Video: The Zapruder Film on YouTube

The other night one of the egghead channels ran a program on the Kennedy Assassination, and as part and parcel to that story they played the Zapruder film, of course.

I’m just as fascinated by the bullets’ trajectory as the rest of them, but on this night, as they looped it endlessly, I couldn’t take my eyes off Jackie.

That timeless domestic gesture as she leans in to her Jack, sensing his first indication of pain, her posture a question mark: Honey, what is it? Are you okay?

Anyone who has cared for another recognizes the impulse: how we execute it without thinking, how it’s wired into us to lean into the ones we love and inquire into their suffering.

And then the next moment, when everything changes, and the movie, although silent, seems to sing of the gun’s report. Her husband’s head recoils from some great force and she scrambles -- Jackie, our queen, who we know as all poise and dignity -- she scrambles onto the back of the limousine.

An automatic impulse, a gathering of what has been scattered. That’s how I’d always seen it: A wife collecting her husband’s bits and brains, the way she might collect the pieces of a shattered vase, to see if it could be pieced together again.

But watching the film something else struck me that escaped my notice before: Her proximity to the final blast.

We know our history, of course. We know she escaped unscathed -- but she didn’t know her history then.

In that moment she sat within inches of the force that took her husband’s life -- as it took it. As it so easily could have taken hers.

And I had to wonder about that final scramble -- was she really gathering up what was lost, hoping to return it -- or was this an impulsive moment of escape? A scramble to safety?

To know in that moment that your husband is lost and to fight in a flurry to save yourself.


patrick said...

What a coincidence! Using Netflix's "watch now" feature this weekend, I watched a couple segments of a film produced in 1989 involving Kennedy's murder and supposed cover-up.

I must admit that I've always been more interested in Kennedy as a politician and public servant (I recently got around to pulling An Unfinished Life from my shelf to read) than the conspiracy theories, but occasionally, my curiosity is piqued.

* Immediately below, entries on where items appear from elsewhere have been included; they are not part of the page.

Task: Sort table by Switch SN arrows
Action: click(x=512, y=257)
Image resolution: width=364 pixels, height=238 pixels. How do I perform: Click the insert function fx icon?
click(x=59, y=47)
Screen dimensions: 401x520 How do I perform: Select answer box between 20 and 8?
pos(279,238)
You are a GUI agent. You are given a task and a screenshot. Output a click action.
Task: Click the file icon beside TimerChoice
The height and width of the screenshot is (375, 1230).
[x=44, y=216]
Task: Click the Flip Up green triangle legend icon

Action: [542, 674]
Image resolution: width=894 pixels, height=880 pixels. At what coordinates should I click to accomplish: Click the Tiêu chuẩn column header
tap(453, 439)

After all, I was alive and aware of the events on the day it happened, so it remains one of the days in my life for which I have a somewhat clear memory.


I recall reading years ago that Jackie was attempting to recover part of his skull (or brains) after the fatal shot, but as I was watching the segment again this weekend, I had similar thoughts as you. Trying to imagine myself being eighteen inches or so away from that explosive experience had to be co completely jarring to her senses that I suppose I can believe almost anything. Her first instinct might indeed have been to go after her husband's parts; it might have been to flee.

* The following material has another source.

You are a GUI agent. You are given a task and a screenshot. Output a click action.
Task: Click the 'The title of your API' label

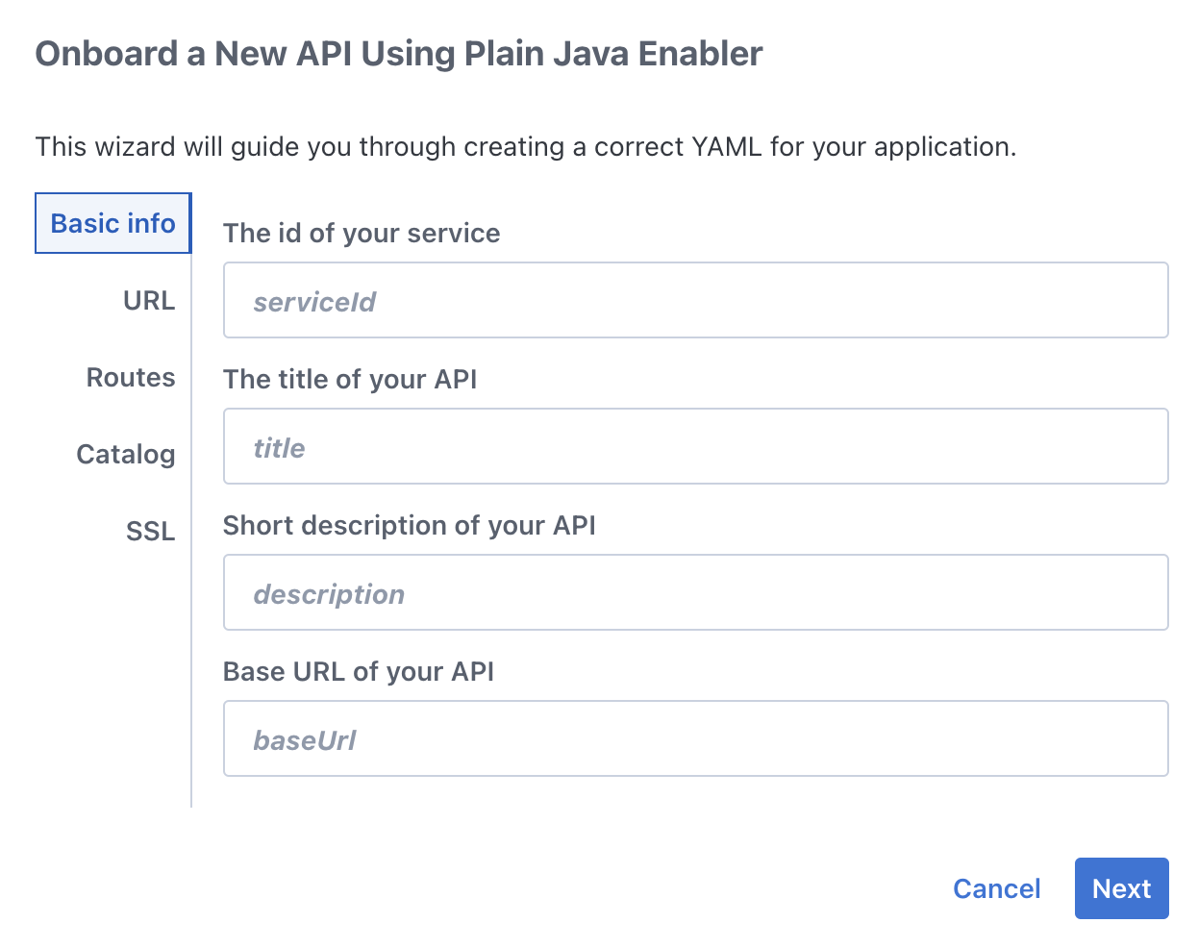(350, 380)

In any event, the trauma of being thrown — in the mere fraction of a second — from what had to be a near euphoric state (his reception in Dallas had been better than anyone would have predicted) to the violence she witnessed so closely can probably be understood by very few people.

Enyasi said...

I have always found this footage hard to watch. That feeling of not knowing what truly happened and the realization that JFK was more than a heroic figure, but a real person.

But the thing that bothers me so much about this footage, and the act that destroyed such a promising future, is the very real possibility that it could be played out again with a future leader...

Lolabola said...

whenever I think of this event I think of my mom. she got her first period at the same time and her mom was too glued to the tv to pay attention to her "mom! mom!" Imagine knowing exactly when you got your first period!